Isabella's eyes held mine in a gaze that was both questioning and understanding. "And how do you feel about that?"

I swallowed hard, my mind reeling back to the fateful day when Zane had pulled the trigger, extinguishing Jez's life and a part of my soul with it. I could feel Hassan’s eyes on me, watching, waiting for what I would say. I knew I still had a lot of work to do to make things up to Hassan–to acknowledge Jez as the villain in his story, and in mine.

"Relieved," I admitted, the word leaving a bitter taste on my tongue. "But also guilty."

She nodded slowly, her grip on my hand tightening for a moment before withdrawing. Those few seconds were the closest thing to a mother's comfort I'd felt in years. "Guilty because..."

"Because I loved him," I said. "But I should have killed him long before he and your daughter were running the Devils."
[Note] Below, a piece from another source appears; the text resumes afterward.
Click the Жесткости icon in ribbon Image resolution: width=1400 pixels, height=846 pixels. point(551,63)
Without missing a beat, she retorted, "You loved him because he was your brother. The heart isn't rational, Bash. It doesn't pick and choose who to care about based on their sins."
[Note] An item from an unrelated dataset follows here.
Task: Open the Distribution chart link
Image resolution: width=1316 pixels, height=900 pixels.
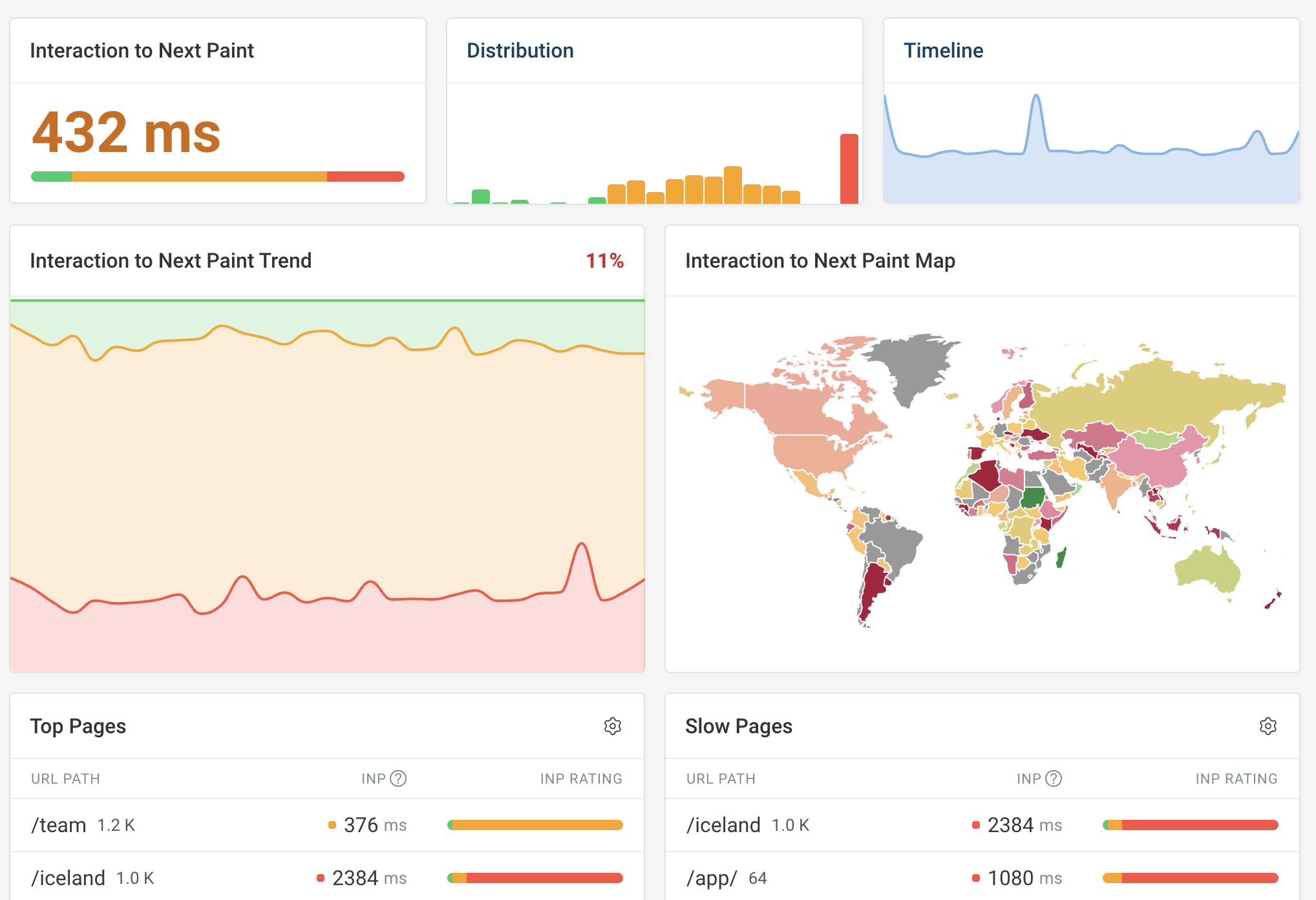Action: click(520, 50)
"Yeah," I muttered, "I've noticed."

Isabella fell silent once again, her eyes taking on a faraway look as if she were traversing paths in her mind no one else could see. I cleared my throat. "Anyway. I'm not here for therapy. You said you could help me protect my nephew."

She snapped back to the present, her eyes meeting mine with a renewed vigor. "Yes, I did," she confirmed, her tone steeling with determination. "But let's be clear about something, Bash. I'm not doing this for you or your alliances. I'm doing this for Sebastian."

I watched her, trying to decipher what lay behind those steel-lined eyes. It was an irony—an echo of my own mother's plight—that it was a woman who might hold the key to their salvation—a woman whose life had been scarred by the very men we opposed.

I nodded. "That's the only reason any of us are here."